There is also a neoprene mat version of the game board, that increases the size of the original game board from 60x90cm (23"5/8x35"7/16) to 90x135cm (35"7/16x35"5/32).

=== Bios game series ===
High Frontier 4 All can also be played as part of a grand campaign called Bios:Earth. The campaign involves a number of game designs by Phil Eklund and simulates the evolution of life on Earth from the time of the first microorganisms - ca. 3.5 billion years ago - to the age of interstellar travel - 22nd century and beyond - at which point humans have departed a troubled solar system in search of a new home.

After each play, some aspects of the final state of a finished game may be passed onto the next game as starting conditions. This may contribute to a certain degree of asymmetry between players during game setup, but most importantly, it provides them with a sense of continuity and long-term achievement as they play each game.
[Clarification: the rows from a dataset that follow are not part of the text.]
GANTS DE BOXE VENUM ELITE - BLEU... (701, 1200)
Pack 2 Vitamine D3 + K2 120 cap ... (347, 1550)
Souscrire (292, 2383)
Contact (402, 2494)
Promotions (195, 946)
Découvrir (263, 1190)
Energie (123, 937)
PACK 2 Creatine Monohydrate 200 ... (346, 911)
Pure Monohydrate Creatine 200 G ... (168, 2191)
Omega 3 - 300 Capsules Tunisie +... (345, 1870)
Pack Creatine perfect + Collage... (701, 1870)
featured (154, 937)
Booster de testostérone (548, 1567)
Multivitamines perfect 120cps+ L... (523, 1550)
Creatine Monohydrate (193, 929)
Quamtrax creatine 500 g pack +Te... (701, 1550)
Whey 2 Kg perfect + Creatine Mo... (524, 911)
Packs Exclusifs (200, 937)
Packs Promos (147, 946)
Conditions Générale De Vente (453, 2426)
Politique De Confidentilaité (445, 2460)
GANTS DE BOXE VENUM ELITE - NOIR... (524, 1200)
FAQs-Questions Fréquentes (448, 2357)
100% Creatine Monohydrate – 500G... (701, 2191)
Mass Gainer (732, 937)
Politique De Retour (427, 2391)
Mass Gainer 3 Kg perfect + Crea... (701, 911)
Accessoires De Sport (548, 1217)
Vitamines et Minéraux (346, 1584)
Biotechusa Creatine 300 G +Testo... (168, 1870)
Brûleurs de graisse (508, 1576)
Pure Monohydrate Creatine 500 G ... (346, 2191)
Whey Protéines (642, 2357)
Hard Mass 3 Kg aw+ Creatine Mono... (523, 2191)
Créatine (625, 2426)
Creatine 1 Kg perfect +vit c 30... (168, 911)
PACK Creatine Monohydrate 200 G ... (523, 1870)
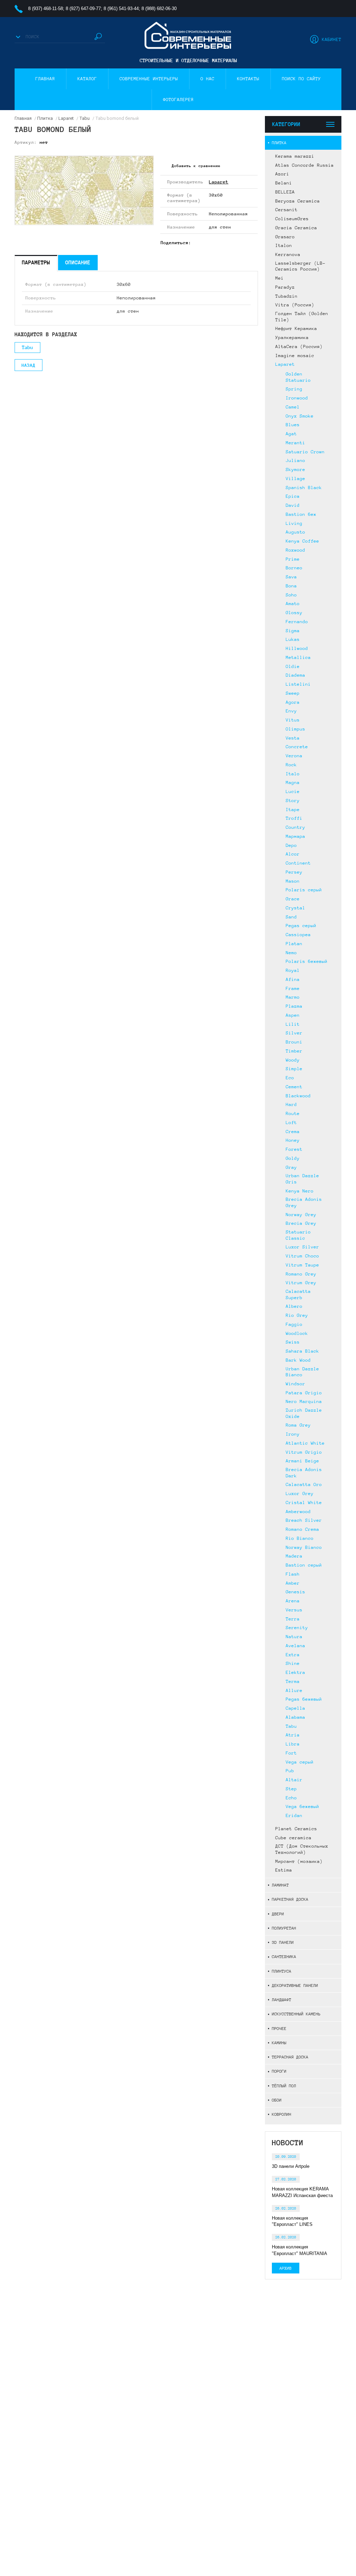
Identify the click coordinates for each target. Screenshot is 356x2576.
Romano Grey (301, 1274)
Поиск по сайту (301, 78)
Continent (298, 863)
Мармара (295, 836)
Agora (293, 702)
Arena (293, 1601)
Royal (293, 970)
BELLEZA (285, 192)
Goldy (293, 1158)
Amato (293, 603)
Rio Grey (297, 1315)
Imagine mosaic (294, 355)
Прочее (279, 2028)
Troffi (294, 818)
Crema (293, 1131)
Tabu (291, 1726)
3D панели (283, 1942)
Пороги (279, 2071)
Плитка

In this setting, the prequel for the events in High Frontier is Phil Eklund's Bios: Origins (2nd Edition). Origins covers 200,000 years of history, during which different human species - such a Neanderthals and Hobbits - compete to settle, domesticate, develop technologies and shape the political legacy that will be recaptured by the different lobbies and factions in High Frontier.

High Frontier 4 All subsequently focuses on the exploration of the solar system from year 2020 to 2124, with the goal of establishing colonies and industries beyond Earth's orbit and eventually plan an ad astra mission to bring humans to the stars.

Building on this exploit, the sequel, Interstellar, follows the pilgrimage of a scanty crew of human cyborgs to star systems beyond Sol, in order to find a habitable planet and preserve human biological and ideological legacies.

== Reception ==
Leevi Rantala, writing for Lautapeliopas, found that High Frontier offers a realistic portrayal of space travel, making the effort of reading the dense and slightly confusing rule-book worth it. In an article for New Scientist, Dino Motti described High Frontier as a game "for those unafraid of calculations and complex plans." BBC Sky at Night included High Frontier 4 All in their list of the best space board games of 2025 with Ezzy Pearson describing it as "one of the most beautifully complicated boards in gaming." James Whitbrook, in an article for Gizmodo, said that "Space is beautiful. It’s also so incomprehensibly vast and full of the unknown that trying to contemplate that beauty can be frightening and intimidating in equal measure. High Frontier’s massive board redesign in its recent third edition captures that strange mix of feelings perfectly, depicting its ginormous complex playing field of the galaxy atop a backdrop of warm tones."

In an article published on Medium, author Andrew Burbine applied graph theory to model High Frontier's map as a nodal network and visually represent the shortest paths between all sites in the inner solar system.